Cultural studies has emerged as a major force in the analysis of cultural systems and their relation to social power. "Rather than being interested in television or architecture or pinball machines themselves - as industrial or aesthetic structures - cultural studies tends to be interested in the way such apparatuses work as points of concentration of social meaning, as 'media' (literally)", according to John Frow and Meaghan Morris. Here, two of Australia's leading cultural critics bring together work that represents a distinctive national tradition, moving between high theory and detailed readings of localized cultural practices. Ethnographic audience research, cultural policy studies, popular consumption, "bad" aboriginal art, landscape in feature films, style, form and history in TV miniseries, and the intersections of tourism with history and memory - these are among the topics addressed in a landmark volume that cuts across myriad traditional disciplines.

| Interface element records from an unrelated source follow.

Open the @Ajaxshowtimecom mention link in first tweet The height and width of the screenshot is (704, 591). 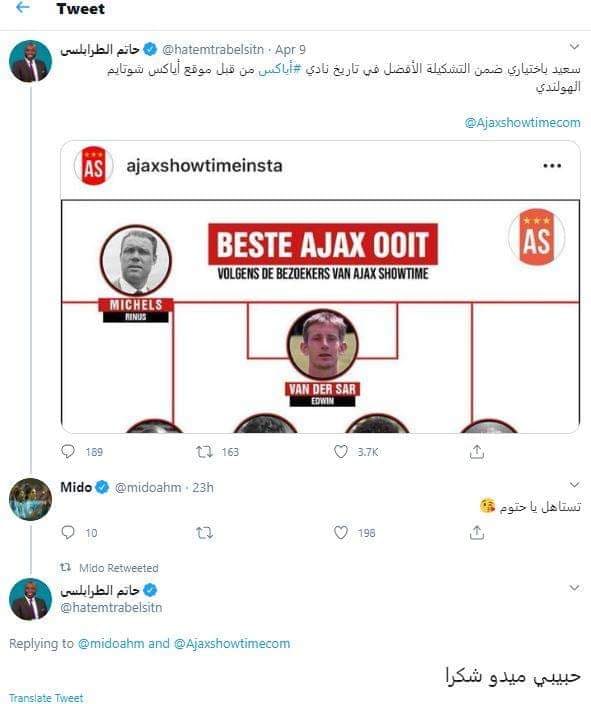(522, 123)
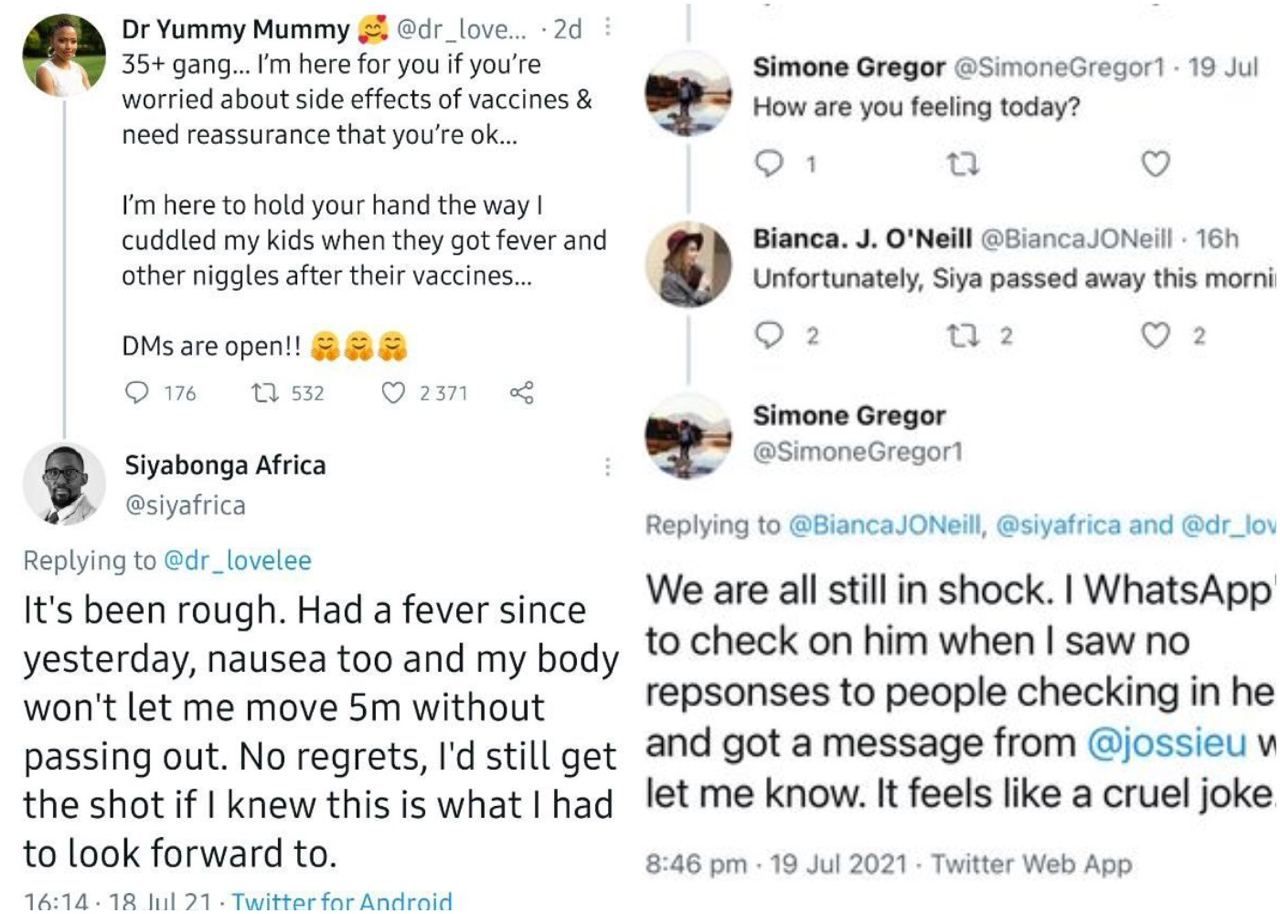The width and height of the screenshot is (1280, 914).
Task: Open Dr Yummy Mummy's profile avatar
Action: pos(64,55)
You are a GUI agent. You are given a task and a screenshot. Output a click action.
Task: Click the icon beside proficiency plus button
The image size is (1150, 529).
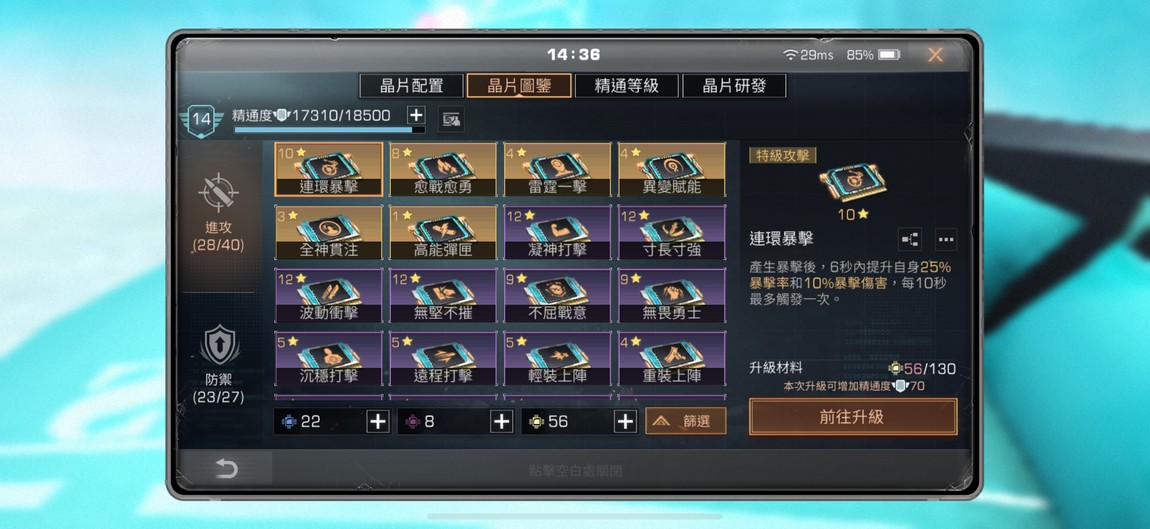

Australian Popular Culture

Australian Popular Culture
Author: Ian Craven
Publisher: Cambridge University Press
Total Pages: 244
Release: 1994-04-29
Genre: Biography & Autobiography
ISBN: 9780521466677

Download Australian Popular Culture Book in PDF, ePub and Kindle

Australia's leisure culture is legendary, and as millions of British viewers of Neighbours, fans of Yothu Yindi or drinkers of Castlemaine XXXX would attest, Australian popular culture is popular outside of Australia. Australian Popular Culture is an exciting collection of essays bringing together new perspectives on the nature and meaning of a nation's changing life. The collection also explores the idea of popular culture at large. Leading authors represent a range of approaches, backgrounds and fields to explore subjects of wide interest within the categories of 'the everyday', 'the mass media' and 'critical theory'. Chapters are devoted to the Aussie Back Yard; Vegemite; postage stamps; Australian Rules football; the introduction of television; Crocodile Dundee; The Lindy Chamberlain Affair; Spycatcher; Domesticity, leisure and love and Postmodernism and Australian Culture.